Sachin will be on the field in Kolkata for 5 days, till the 10th.

Meanwhile, in another corner of the nation, another legend of his own sport, Vishwanathan Anand, takes to his own battleground, probably for the last time. The build-up to his game is overshadowed by the build-up to the aforementioned Kolkata match.

Arguably, Vishwanathan Anand is bigger in Chess than Sachin is in Cricket. He has broken several boundaries, and his career longevity is definitely not inferior to Sachin's in any way. Consider his opponent, Magnus Carlsen, who is nearly half his age! Anand has also been the master of all formats of his game: he is widely considered the best rapid player of his generation, but has been reigning World Champion in the matchplay format for several years now. His reign has not been without challenges though: Kramnik, Topalov, Gelfand, to name just a few, have all tried, and failed to topple him.

Why do I say this is his last championship? Simply, age. At 43, he is among the oldest players on the international circuit. Chess may not be the most physically demanding of sports, but nevertheless, age does matter.

What if Anand loses this Championship? Will he accept that he is now past his prime, as so many suggested during his encounter with Gelfand, and in subsequent tournaments? Or will he come back, as legends do, stronger than ever, to reclaim his title from the Pretender to the throne? That's an interesting case to consider. Equally interesting is the case if he wins. How long will it be before he walks off into the sunset? True, people will ask "Why?" if he retires after a victory over Carlsen, but it is better to retire when people are asking that question, rather than its negative.
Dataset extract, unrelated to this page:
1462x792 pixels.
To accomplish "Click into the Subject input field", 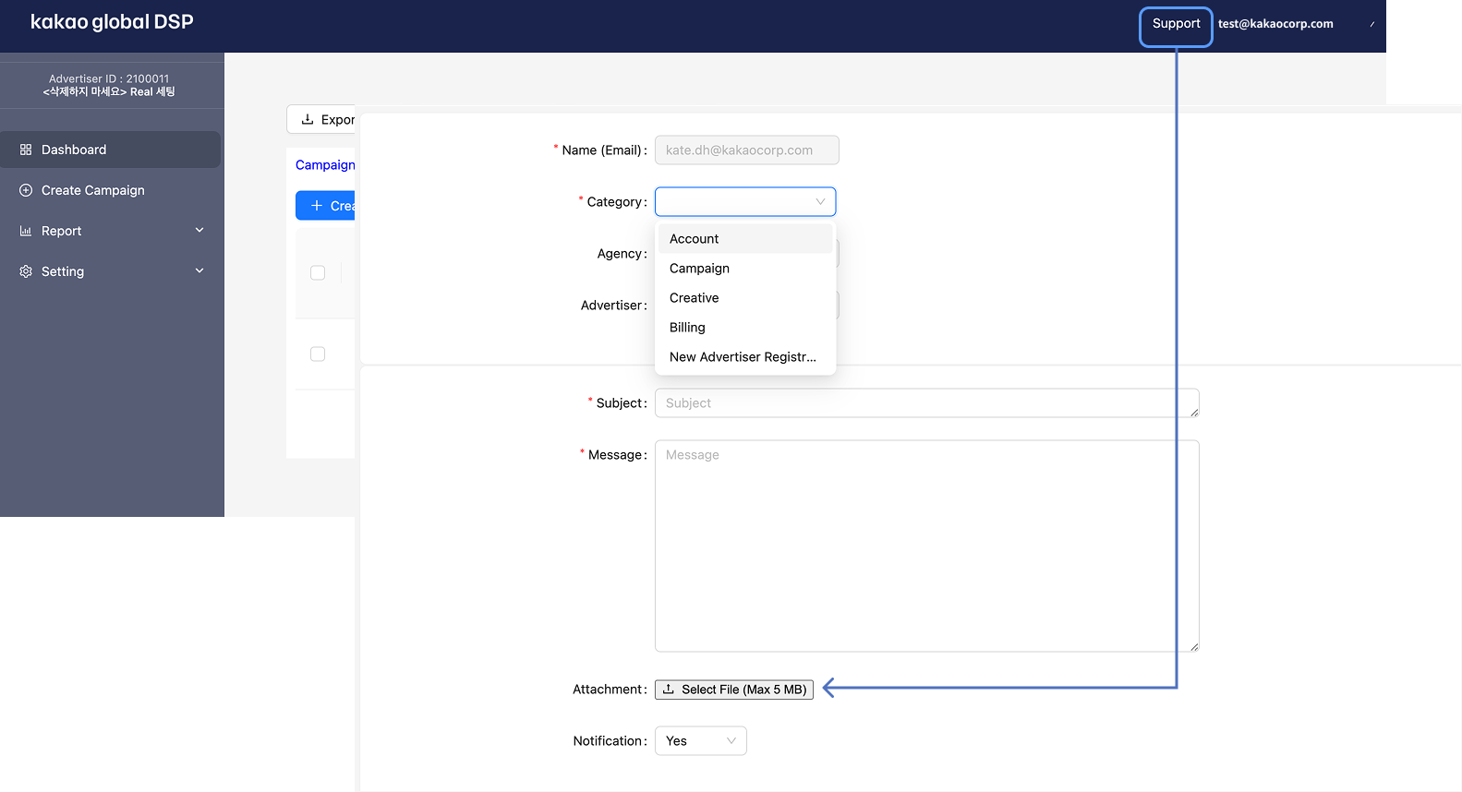I will (925, 403).
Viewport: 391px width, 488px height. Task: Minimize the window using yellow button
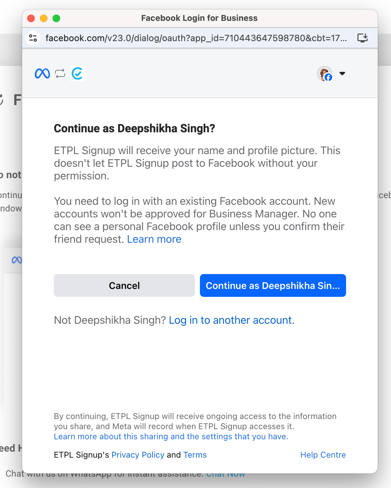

As for the game itself, it is probably Anand's toughest challenge in a long time (and, to continue the link with the initial part of this post, probably a much tougher, and definitely a much more high-stakes encounter than the one up in Eden Gardens). Carlsen has been rather unstoppable of late, and has obviously put in a lot of preparation for this game. Anand too has put in a great deal of effort, probably learning from his misstep against Gelfand last time around. This match is an intriguing test of styles as well: Anand has been a master of playing the waiting game of late, while Carlsen's temperament generally causes him to attack from the word go. Gelfand frustrated Anand with a water-tight defence. Carlsen now challenges Anand with an open, expansive, all-out attack. But Anand isn't one to stereotype himself. He has reinvented himself successfully over the last twenty years, and grown from a rash, impetuous young Turk (not unlike Carlsen himself today) to the Old Master. Anand is a master of the Game, an old hand who knows all the tricks (as he aptly demonstrated in his matches against Kramnik and Gelfand, two amazing studies in contrast) and has the temperament to take all challenges head on (as in the game against Topalov in 2010). The game will be an interesting match-up, and sparks will fly!

What would make the game interesting though, is if Carlsen wins a game early on, thereby forcing Anand to go on the attack. Will Carlsen change his strategy to see Anand out? And will Anand have the tenacity to fight back against the Mozart of Chess? We'll find out soon enough.

Predictions? Anand to narrowly win, possibly in the last game. Carlsen lacks big-match experience, and could potentially lose his composure should Anand frustrate him with early draws.
Oh, and India to whip the West Indies. No doubt about that.